REI's brand personality feels strong, resilient, and exploratory, which is how its ideal customers want to see themselves.
Starbucks has positioned itself as having multiple components to its brand personality, including sophistication, sincerity, and excitement. It uses different components of its business to achieve each of these.
- Sophistication: Starbucks advertises its coffee as high-end. Employees are educated about the different types and blends, and Starbucks offers its own exclusive line of coffee for sale. The company has introduced many branded drinks that become cultural touchpoints, such as the Frappucino.
- Excitement: Starbucks encourages membership by offering rewards, including seasonal games such as "Adventure Awaits" in summer, when customers can win prizes. The company usually has seasonal drinks that are only available for a limited time, which drives social media excitement.
- Sincerity: To counter the dislike of customers who see Starbucks as "too corporate," the company has a strong environmental and social message. It includes sections on environmental impact and diversity on its website, as well as running partnerships with different charities or offering discounts to groups like veterans.

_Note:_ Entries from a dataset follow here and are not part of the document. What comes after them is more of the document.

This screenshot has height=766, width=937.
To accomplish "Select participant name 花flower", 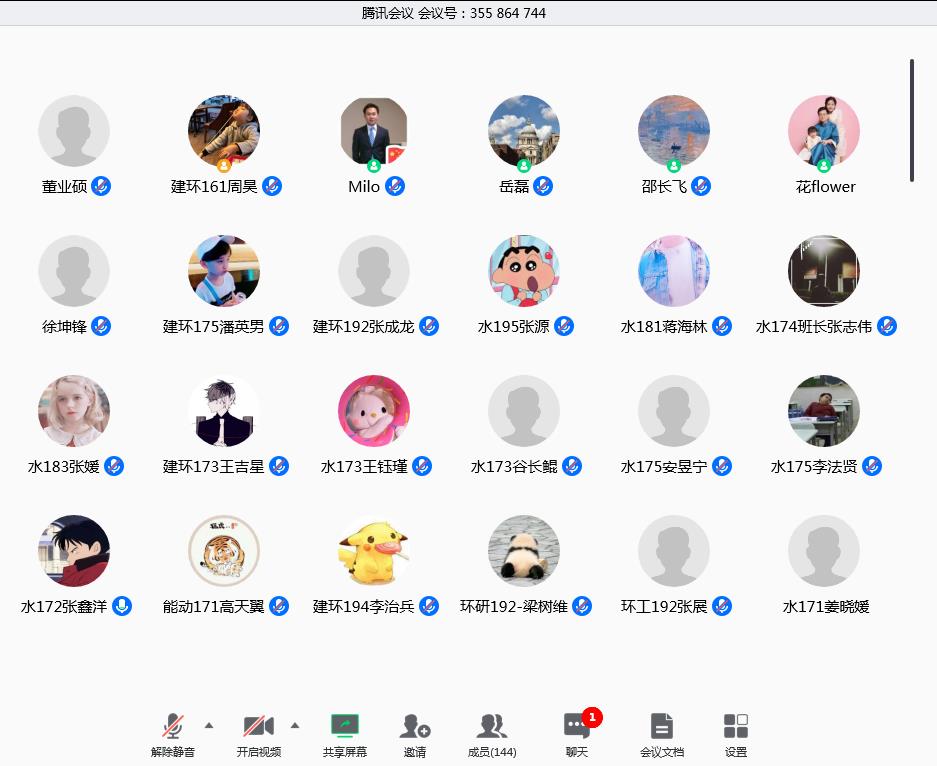I will coord(825,187).
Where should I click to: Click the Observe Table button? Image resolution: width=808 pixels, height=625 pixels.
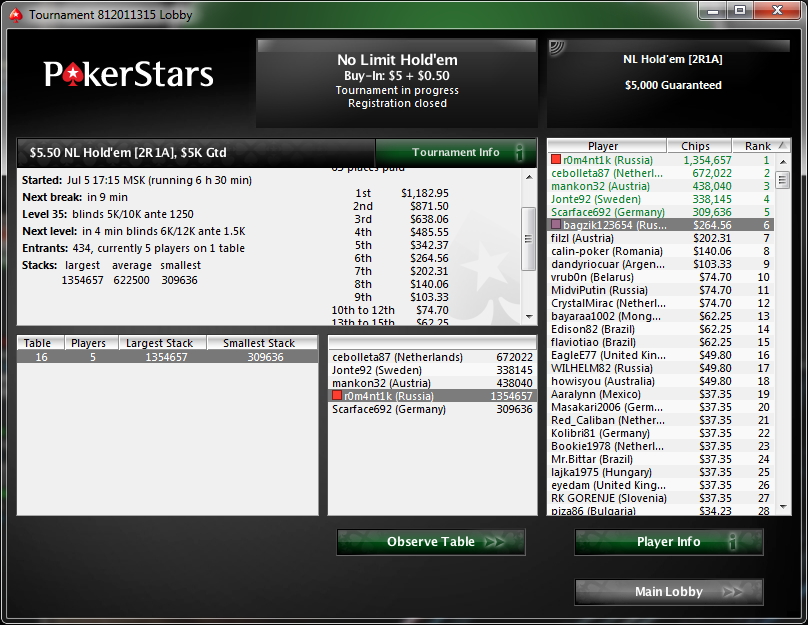point(431,542)

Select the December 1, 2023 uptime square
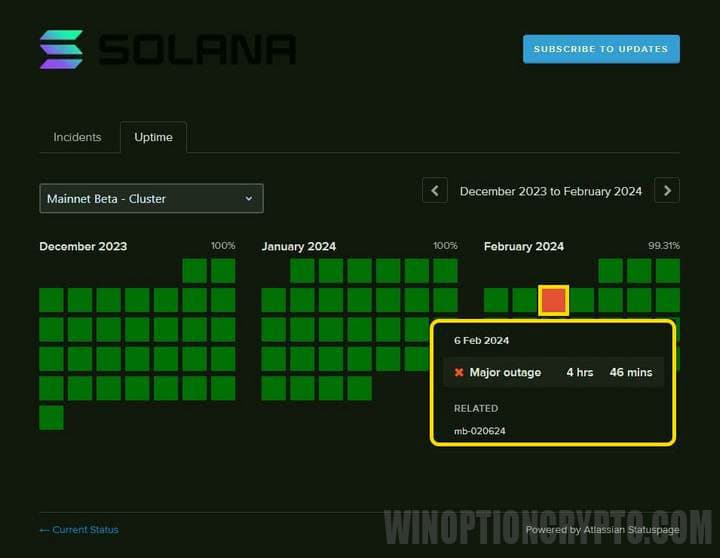[195, 271]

By creating a brand personality with so many different but complementary aspects, Starbucks is able to appeal to a wide variety of customers who associate themselves with different priorities and traits. For example, customers who define themselves as socially conscious might generally avoid buying from large corporations. But they can still feel good about associating with Starbucks because the brand supports ESG goals and talks about how they treat their workers.
Why Is It Crucial for Companies to Define Their Brand Personality?
It is important for companies to accurately define their brand personalities so they resonate with the appropriate consumers. This is because a brand personality results in increased brand equity and defines the brand's attitude in the marketplace. It is also the key factor of any successful marketing campaign.
What Are the Different Types of Brand Personalities?
A company's brand personality elicits an emotional response in a specific consumer segment, with the intention of inciting positive actions that benefit the firm. There are five main types of brand personalities with common traits. They are excitement, sincerity, ruggedness, competence, and sophistication. Customers are more likely to purchase a brand if its personality is similar to their own.
What Is the Difference Between Brand Personality and Imagery?
A company's brand personality should not be confused with its imagery. A company's imagery is a series of creative assets that communicate the tangible benefits of its brand. Conversely, a firm's brand personality directly creates an emotional association in the mind of an ideal consumer group. Imagery is one part of how a company communicates its brand personality.
The Bottom Line
Brand personality is a set of human characteristics that are attributed to a brand name. Common ones are excitement, sincerity, ruggedness, competence, and sophistication. Brand personality is different than its imagery, though these creative assets should reflect a company's brand personality.
A company's brand should appeal to its target customers. When companies define and display their brand personality, customers who see themselves as having that personality can identify with the brand.